For Haley, Trump’s non-engagement could be the ideal response to what appears to be a calculated, gradual rollout of her support for him — after spending two months declaring that “Donald Trump is the problem,” that he is “unhinged,” that he failed to stand up to dictators, and that she felt “no need to kiss the ring.”

Before Thursday, the last comment Trump made about Haley was earlier this month, when he said she was “not under consideration” for running mate, despite a news report claiming Haley was in contention for the role.

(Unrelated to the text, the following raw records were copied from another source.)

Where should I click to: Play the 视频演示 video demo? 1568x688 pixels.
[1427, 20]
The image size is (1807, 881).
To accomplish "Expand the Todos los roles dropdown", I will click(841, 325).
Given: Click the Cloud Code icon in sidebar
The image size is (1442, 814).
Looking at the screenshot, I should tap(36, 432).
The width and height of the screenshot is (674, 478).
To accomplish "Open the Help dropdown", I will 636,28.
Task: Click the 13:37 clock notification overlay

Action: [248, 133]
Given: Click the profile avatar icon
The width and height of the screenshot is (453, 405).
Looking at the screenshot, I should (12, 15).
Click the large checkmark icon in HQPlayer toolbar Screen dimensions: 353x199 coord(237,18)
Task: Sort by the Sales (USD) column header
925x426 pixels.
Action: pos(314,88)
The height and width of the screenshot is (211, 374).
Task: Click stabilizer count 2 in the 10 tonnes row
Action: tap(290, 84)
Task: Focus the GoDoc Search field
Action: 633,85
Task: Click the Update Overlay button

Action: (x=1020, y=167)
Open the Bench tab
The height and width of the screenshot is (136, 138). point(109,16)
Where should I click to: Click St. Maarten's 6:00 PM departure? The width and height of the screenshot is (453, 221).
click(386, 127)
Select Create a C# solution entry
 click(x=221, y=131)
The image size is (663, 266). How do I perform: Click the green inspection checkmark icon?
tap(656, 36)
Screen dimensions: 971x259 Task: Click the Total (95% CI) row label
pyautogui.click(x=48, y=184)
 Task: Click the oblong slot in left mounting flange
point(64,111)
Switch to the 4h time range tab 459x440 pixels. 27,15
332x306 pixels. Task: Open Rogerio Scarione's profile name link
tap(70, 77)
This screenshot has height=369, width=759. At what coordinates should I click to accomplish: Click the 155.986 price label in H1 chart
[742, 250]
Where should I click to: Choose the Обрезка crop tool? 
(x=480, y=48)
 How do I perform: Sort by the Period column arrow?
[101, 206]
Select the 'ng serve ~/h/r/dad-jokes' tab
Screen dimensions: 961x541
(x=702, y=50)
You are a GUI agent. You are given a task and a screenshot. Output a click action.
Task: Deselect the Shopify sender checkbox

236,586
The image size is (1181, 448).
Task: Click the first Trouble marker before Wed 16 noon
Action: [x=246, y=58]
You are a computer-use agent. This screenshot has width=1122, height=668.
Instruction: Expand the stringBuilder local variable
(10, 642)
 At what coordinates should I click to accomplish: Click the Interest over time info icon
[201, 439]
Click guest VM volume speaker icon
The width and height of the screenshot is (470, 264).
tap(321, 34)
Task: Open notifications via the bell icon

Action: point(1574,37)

Haley’s announcement that she would support Trump on Wednesday was hardly robust, with the former UN ambassador saying he had “not been perfect” on many policies, but that Biden is a “catastrophe.” And between her statement and Trump’s lack of response on Thursday, there was little evidence of an organized effort by the former president to court Haley or her supporters — who he will need in the general election and who Haley said he “would be smart to reach out to.” Haley’s decision to get behind Trump was not unexpected, a near-requirement of any Republican politician vying for relevancy in the Trump-era GOP.

“It’s not a shock,” said veteran Republican strategist Whit Ayres, referring to Haley conceding that she would vote for Trump. “A number of her supporters would have preferred that she not do that, but I understand the reasoning behind it.”

“She's obviously trying to maintain viability within the Republican Party,” Ayres continued, adding that it’s “hard to know how … the people who voted for her after she dropped out are going to react to it. I just don’t know the answer to that.”

Haley is well practiced in the art of condemning and then praising Trump, doing so in multiple cycles over the last eight years. She initially opposed his 2016 candidacy, was later appointed to his administration, said after Jan. 6, 2021 that the GOP “shouldn’t have listened to him” but then pivoted later that year by saying “we need him in the Republican Party.” After asserting she would not run for president if Trump did, in 2023 she became the first Republican to challenge him in the primary.

While Trump remained mostly silent on Haley, the reaction of his closest allies in Congress was mixed.

“I know a lot of people are going to attack Nikki Haley for not getting on board sooner,” Sen J.D. Vance (R-Ohio) told Fox News. “My attitude is we’re thrilled to have Nikki Haley’s support for the Republican Party in 2024.”

Rep. Marjorie Taylor Greene (R-Ga.), meanwhile, called her “Desperate Neocon Nikki Haley” and wrote in a social media post that Haley was trying to “weasel her way into Trump’s next administration.”

Avowed anti-Trumpers, from former Rep. Adam Kinzinger, to former national security adviser John Bolton and former Republican National Committee chair Michael Steele, unloaded on what they described as Haley’s opportunism and about-face to save her political future within the Republican Party.

“I know that Nikki Haley believes, like I do, that Trump is unfit and that he should never be president,” former GOP Rep. Joe Walsh told POLITICO, adding that if she said that publicly at this point, “her career as a Republican is over.”

Walsh, who unsuccessfully challenged Trump for the Republican presidential nomination in 2020, said he would have been “shocked” had Haley announced she would not vote for Trump, as Walsh and a handful of other former Republicans have done in recent years.

“This is why she's been very successful. She's very ambitious, and she's been all about her career,” Walsh said. “And if you're about your career and you're a Republican in this moment in time, you have to kiss Donald Trump's ring. And that's what she did.”

Haley’s eventual embrace of Trump ahead of the fall general election came as no shock to operatives working to steer Haley supporters to Biden.

“Most people that were following Nikki Haley’s campaign expected her to either enthusiastically endorse or tepidly endorse” Trump, said Robert Schwartz, the executive director of the Haley Voters Working Group, who also serves as an adviser on the Haley Voters for Biden super PAC. “I think some were hoping she would stay quiet, but no one was expecting she would go to Biden.

“In that range of potential endorsements, I think it was a very tepid endorsement — if you even call it an endorsement.”